Society has developed a codependent relationship with social media. We depend on social media to stay well-informed, well-connected, and well-kempt. The various apps we use act as a calendar, a photo album, a virtual messenger, and much more. Social media has also become inseparable from politics and culture. It informs our choices, our views, and most of our personality. If anything, it is our dependence on social media that maximizes its danger.

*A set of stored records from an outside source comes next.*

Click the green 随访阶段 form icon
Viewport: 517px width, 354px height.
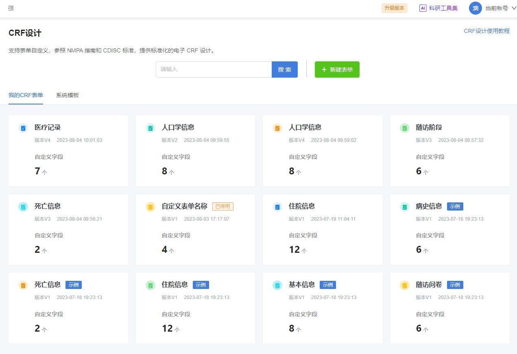(405, 128)
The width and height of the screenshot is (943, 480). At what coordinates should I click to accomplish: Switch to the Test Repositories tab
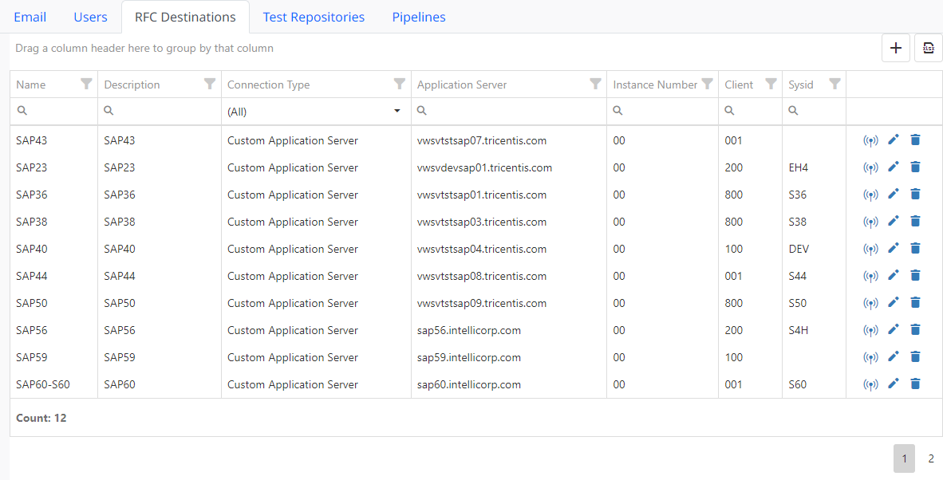314,17
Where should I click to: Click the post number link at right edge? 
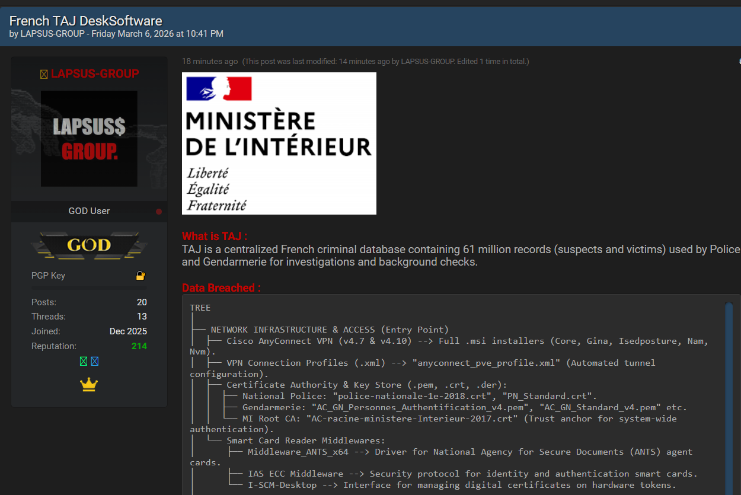[739, 62]
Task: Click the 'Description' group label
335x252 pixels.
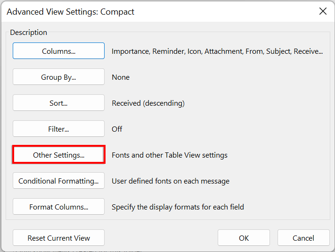Action: (29, 33)
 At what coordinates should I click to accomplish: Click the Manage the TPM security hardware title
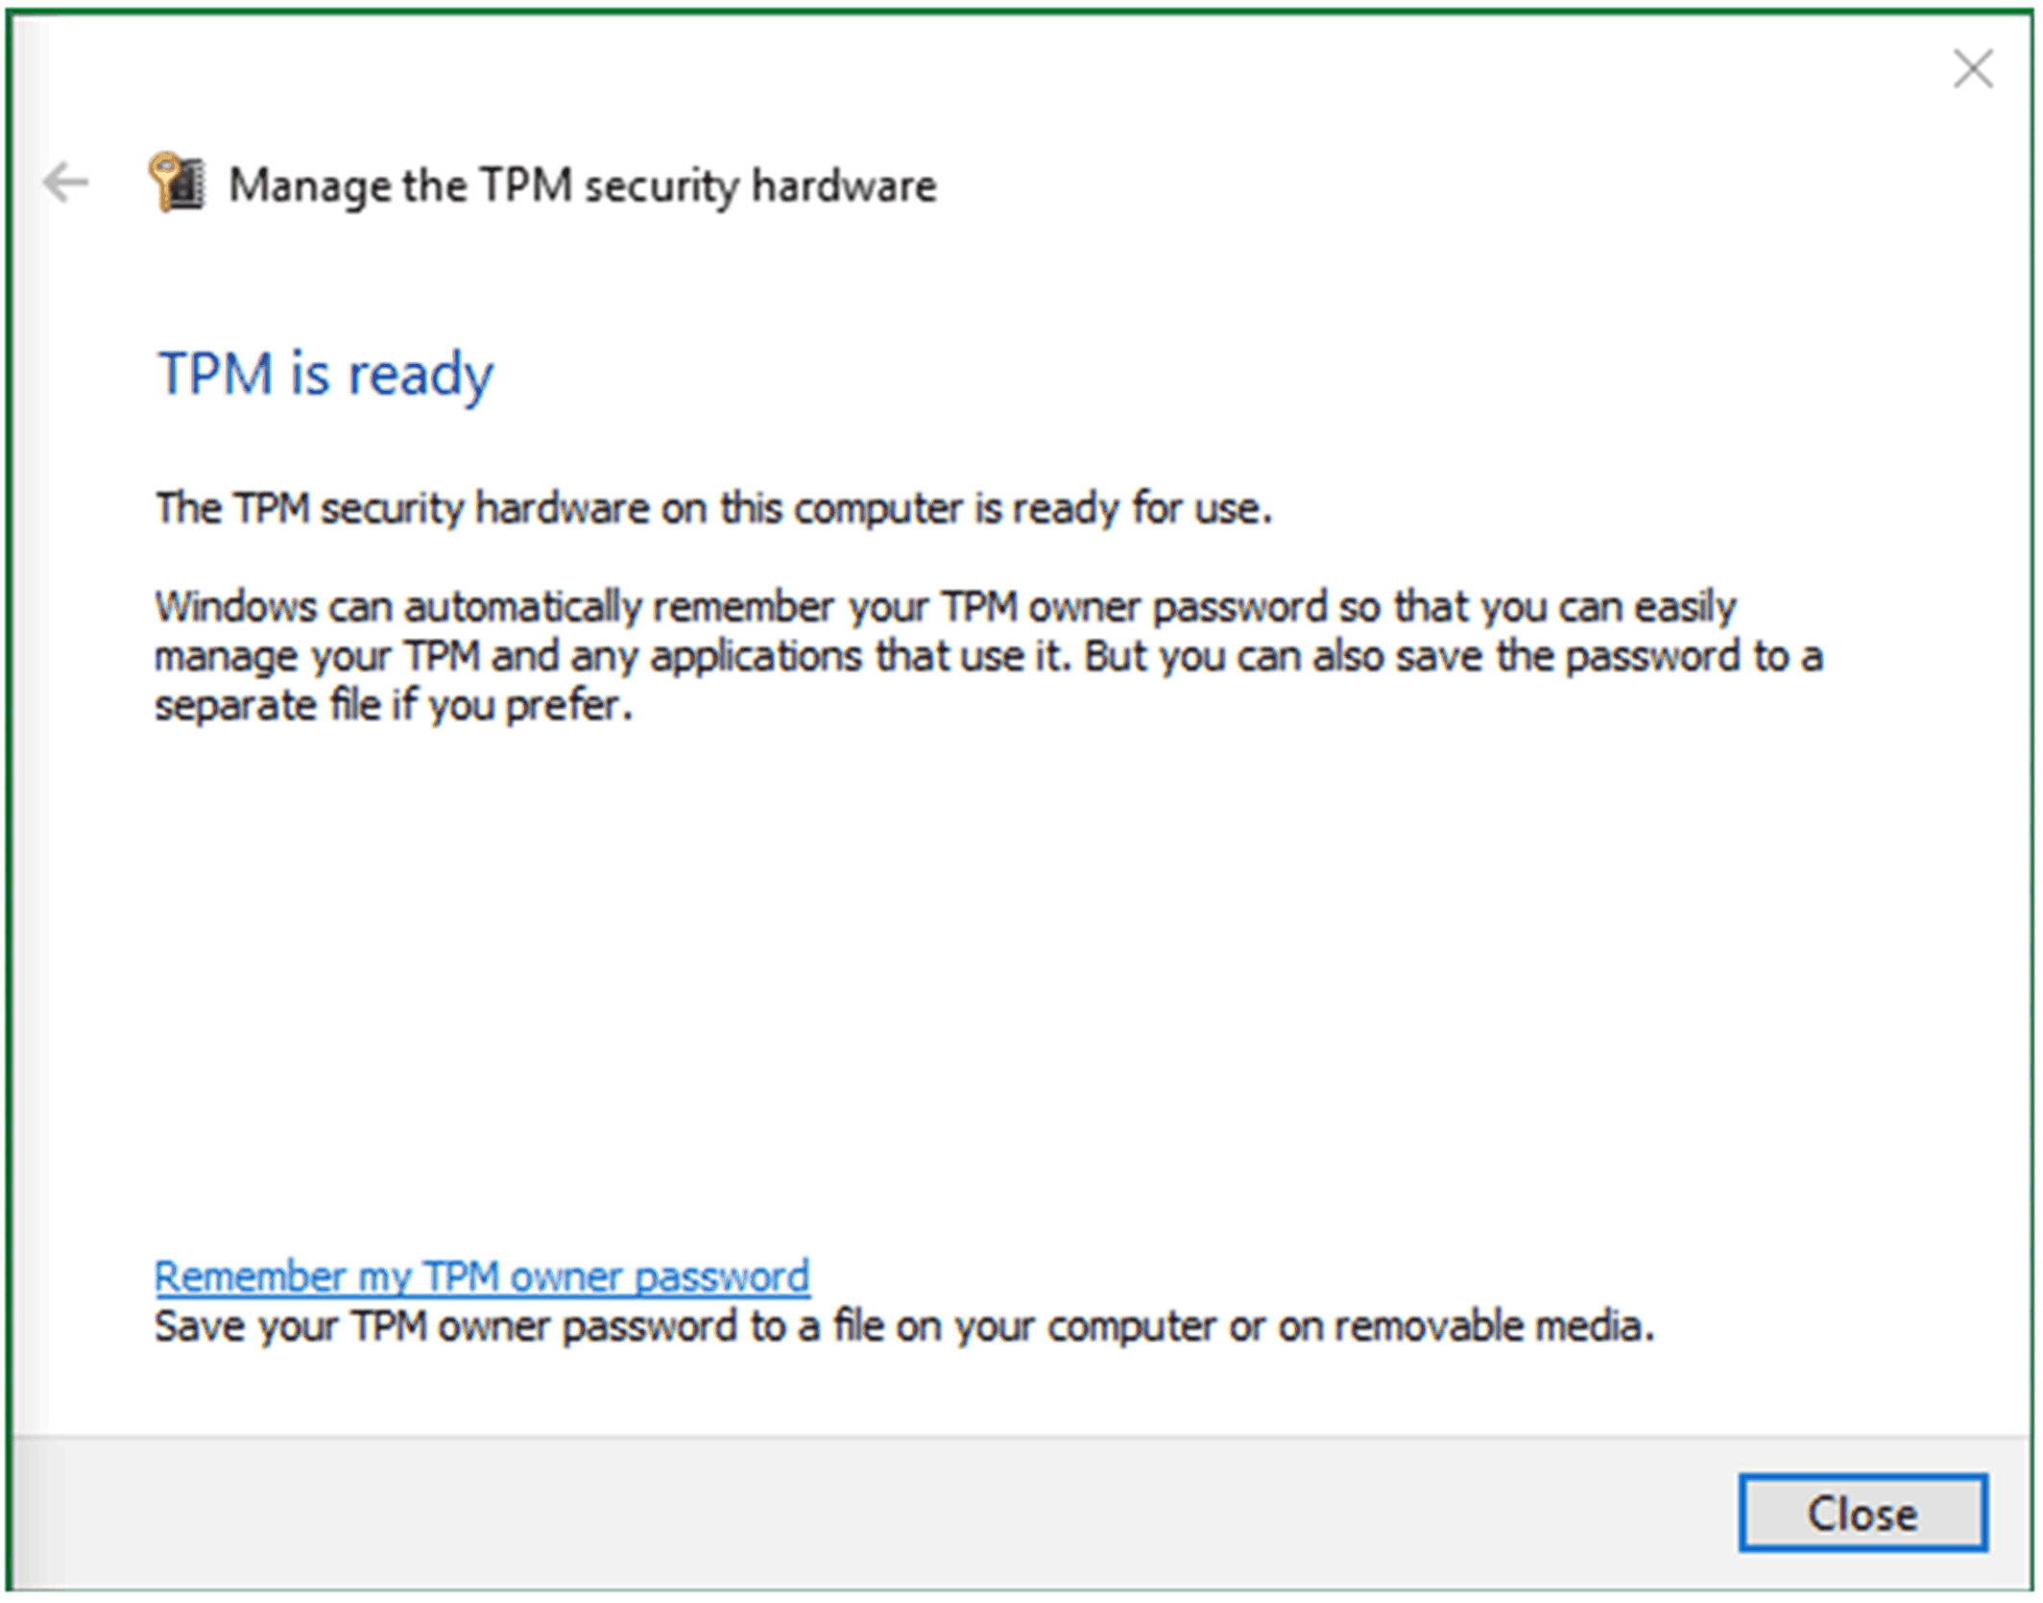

Part of what makes the Internet so dependable is the massive amount of user data it stores, which coincidentally makes it a perfect place for targeted advertising and privacy violations. Companies like Facebook, Instagram, and Amazon sell user data, such as their email address, date of birth, and location, to marketers and advertisers. Marketers and advertisers will then use it to predict what users are interested in buying. Although we might consider these details a small price to pay in exchange for an Instagram account, companies will collect enough information over time to form a rough sketch of who we are. That information is specific enough for the companies to predict personality types, emotional states, or even a customer’s pregnancy. The problem is, even if social media companies disclose their privacy policies in their terms of service, most policies aren’t self-explanatory. Most users are not aware of what they are giving up in exchange for service and remain unsuspecting of how the Internet stores and sells their data, amplifying the horror of the situation. The American writer Jia Tolentino describes this process of tracking, recording, and reselling user data as “a regime of involuntary technological surveillance” and claims that it “subconsciously decreases our resistance to the practice of voluntary self-surveillance on social media.”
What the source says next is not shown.